### Assignment
Your reply should be one number, which is how many lines in the listing below contain "with".

### Input data
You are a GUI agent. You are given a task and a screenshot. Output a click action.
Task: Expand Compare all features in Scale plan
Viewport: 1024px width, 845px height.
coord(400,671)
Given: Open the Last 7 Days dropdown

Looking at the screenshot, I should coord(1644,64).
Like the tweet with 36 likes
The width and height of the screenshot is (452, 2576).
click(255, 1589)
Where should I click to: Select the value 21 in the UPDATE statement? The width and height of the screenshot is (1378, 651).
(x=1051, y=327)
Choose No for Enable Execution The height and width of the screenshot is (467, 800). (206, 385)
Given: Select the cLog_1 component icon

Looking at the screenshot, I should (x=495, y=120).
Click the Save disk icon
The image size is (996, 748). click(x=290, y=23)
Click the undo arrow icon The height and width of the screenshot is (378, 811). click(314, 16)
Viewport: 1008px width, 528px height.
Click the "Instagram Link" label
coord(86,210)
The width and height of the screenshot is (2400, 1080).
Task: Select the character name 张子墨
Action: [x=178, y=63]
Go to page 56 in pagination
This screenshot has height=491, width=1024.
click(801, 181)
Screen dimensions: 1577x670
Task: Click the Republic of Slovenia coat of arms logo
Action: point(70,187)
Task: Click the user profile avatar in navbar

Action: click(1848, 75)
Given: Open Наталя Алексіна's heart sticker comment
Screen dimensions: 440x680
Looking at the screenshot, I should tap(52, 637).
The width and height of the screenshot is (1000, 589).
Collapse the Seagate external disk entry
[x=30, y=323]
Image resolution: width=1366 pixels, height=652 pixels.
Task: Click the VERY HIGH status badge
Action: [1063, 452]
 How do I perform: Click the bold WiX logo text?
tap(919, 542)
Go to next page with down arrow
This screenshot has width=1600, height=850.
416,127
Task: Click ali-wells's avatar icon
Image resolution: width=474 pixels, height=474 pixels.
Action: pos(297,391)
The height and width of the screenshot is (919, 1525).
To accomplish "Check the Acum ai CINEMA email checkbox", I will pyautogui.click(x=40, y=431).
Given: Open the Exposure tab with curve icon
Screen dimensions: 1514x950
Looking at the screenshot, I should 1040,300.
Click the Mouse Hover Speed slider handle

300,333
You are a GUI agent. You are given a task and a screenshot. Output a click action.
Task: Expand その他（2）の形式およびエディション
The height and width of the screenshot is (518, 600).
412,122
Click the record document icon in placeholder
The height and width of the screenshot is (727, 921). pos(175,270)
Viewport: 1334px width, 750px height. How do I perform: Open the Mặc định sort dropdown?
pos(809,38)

### Problem solution
3